Lee Cassanelli in his book The Shaping of Somali society provides a historical picture of the Hiraab Immate. He writes:

"According to local oral tradition, the Hiraab imamate was a powerful alliance of closely related groups who shared a common lineage under the Gorgaarte clan divisions. It successfully revolted against the Ajuran Sultanate and established an independent rule for at least two centuries from the seventeen hundreds and onwards.

The alliance involved the army leaders and advisors of the Habar Gidir and Duduble, a Fiqhi/Qadi of Sheekhaal, and the Imam was reserved for the Mudulood branch who is believed to have been the first born. Once established, the Imamate ruled the territories from the Shabeelle valley, the Benaadir provinces,  the Mareeg areas all the way to the arid lands of Mudug.

The agricultural centres of Eldher and Harardhere included the production of sorghum and beans, supplementing with herds of camels, cattle, goats and sheep. Livestock, hides and skin, whilst the aromatic woods and raisins were the primary exports as rice, other foodstuffs and clothes were imported. Merchants looking for exotic goods came to Hobyo to buy textiles, precious metals and pearls.  The commercial goods harvested along the Shabelle river were brought to Hobyo for trade. Also, the increasing importance and rapid settlement of more southerly cities such as Mogadishu further boosted the prosperity of Hobyo, as more and more ships made their way down the Somali coast and stopped in Hobyo to trade and replenish their supplies.

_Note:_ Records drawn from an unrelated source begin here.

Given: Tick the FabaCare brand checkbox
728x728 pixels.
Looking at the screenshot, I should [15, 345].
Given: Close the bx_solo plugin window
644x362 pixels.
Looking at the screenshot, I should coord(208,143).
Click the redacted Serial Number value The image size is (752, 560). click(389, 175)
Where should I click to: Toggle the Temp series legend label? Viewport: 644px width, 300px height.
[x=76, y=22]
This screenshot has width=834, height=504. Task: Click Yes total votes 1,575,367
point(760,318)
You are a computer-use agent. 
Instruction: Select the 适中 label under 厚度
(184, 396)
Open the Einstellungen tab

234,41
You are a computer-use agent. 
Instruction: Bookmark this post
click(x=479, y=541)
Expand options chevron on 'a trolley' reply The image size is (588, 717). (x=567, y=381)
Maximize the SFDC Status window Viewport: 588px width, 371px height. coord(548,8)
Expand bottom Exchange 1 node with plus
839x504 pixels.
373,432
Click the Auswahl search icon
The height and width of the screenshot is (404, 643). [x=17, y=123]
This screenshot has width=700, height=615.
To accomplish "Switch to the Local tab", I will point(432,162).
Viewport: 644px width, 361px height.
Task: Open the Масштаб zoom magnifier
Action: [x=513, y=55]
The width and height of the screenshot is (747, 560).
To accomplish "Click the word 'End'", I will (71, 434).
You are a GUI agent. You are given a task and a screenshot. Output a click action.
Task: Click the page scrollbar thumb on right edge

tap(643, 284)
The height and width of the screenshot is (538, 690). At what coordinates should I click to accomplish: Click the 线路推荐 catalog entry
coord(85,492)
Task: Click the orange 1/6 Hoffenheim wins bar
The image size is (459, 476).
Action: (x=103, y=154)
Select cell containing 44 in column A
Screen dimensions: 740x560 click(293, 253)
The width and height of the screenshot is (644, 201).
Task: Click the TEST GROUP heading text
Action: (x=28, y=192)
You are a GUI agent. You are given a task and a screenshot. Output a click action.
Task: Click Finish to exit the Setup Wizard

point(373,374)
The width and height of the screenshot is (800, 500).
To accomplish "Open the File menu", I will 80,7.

The last Sultan of Hobyo was Sultan Ducaale Kahiye who managed to send Kenadiid who was working with the Italians to exile.

Climate
Hobyo has a hot arid climate (Köppen BWh).

Demographics
Hobyo has a population of around 11,800 inhabitants. The broader Hobyo District has a total population of 67,249 residents.

Transportation
Hobyo has a seaport which serves the town.

For air transportation, the city is served by the Obbia Airport.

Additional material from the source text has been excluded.